Using the listing below, keep only the lines with the word "maisons" and copy them.

· · · · · · ·

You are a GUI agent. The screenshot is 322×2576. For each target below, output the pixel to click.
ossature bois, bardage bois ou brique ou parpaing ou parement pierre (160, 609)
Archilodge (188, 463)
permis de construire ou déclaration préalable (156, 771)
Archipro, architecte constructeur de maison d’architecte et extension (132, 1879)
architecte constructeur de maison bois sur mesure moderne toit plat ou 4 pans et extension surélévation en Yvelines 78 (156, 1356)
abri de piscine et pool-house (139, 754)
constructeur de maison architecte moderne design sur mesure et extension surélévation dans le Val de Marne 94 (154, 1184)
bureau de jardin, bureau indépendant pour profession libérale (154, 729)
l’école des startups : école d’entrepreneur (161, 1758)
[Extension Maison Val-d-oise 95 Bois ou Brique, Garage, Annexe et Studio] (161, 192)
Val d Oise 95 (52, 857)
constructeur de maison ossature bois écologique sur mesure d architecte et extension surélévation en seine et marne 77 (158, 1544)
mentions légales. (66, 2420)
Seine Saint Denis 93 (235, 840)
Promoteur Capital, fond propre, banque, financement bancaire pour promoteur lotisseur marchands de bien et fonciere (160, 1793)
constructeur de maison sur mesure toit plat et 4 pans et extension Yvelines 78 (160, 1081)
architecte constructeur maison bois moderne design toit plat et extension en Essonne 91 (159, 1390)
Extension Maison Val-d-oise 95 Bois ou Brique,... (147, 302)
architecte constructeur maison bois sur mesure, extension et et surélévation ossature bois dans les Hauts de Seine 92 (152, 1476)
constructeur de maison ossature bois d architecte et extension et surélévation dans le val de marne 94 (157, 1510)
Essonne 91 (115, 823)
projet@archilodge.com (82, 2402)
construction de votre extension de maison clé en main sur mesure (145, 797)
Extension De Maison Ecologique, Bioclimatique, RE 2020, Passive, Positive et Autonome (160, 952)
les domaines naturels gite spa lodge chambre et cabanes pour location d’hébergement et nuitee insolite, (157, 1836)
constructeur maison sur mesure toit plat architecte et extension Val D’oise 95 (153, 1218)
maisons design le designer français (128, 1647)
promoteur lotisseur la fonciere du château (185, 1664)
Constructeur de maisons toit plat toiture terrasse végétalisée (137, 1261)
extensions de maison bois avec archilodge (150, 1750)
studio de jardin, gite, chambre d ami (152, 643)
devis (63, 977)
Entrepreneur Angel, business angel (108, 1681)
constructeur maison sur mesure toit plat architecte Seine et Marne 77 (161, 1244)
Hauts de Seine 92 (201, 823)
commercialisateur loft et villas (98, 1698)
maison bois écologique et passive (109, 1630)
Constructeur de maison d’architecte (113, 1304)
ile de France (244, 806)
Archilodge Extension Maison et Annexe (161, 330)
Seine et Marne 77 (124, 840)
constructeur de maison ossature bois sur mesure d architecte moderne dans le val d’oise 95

· · · · · · ·

# Written answer
maisons design le designer français (128, 1647)
Constructeur de maisons toit plat toiture terrasse végétalisée (137, 1261)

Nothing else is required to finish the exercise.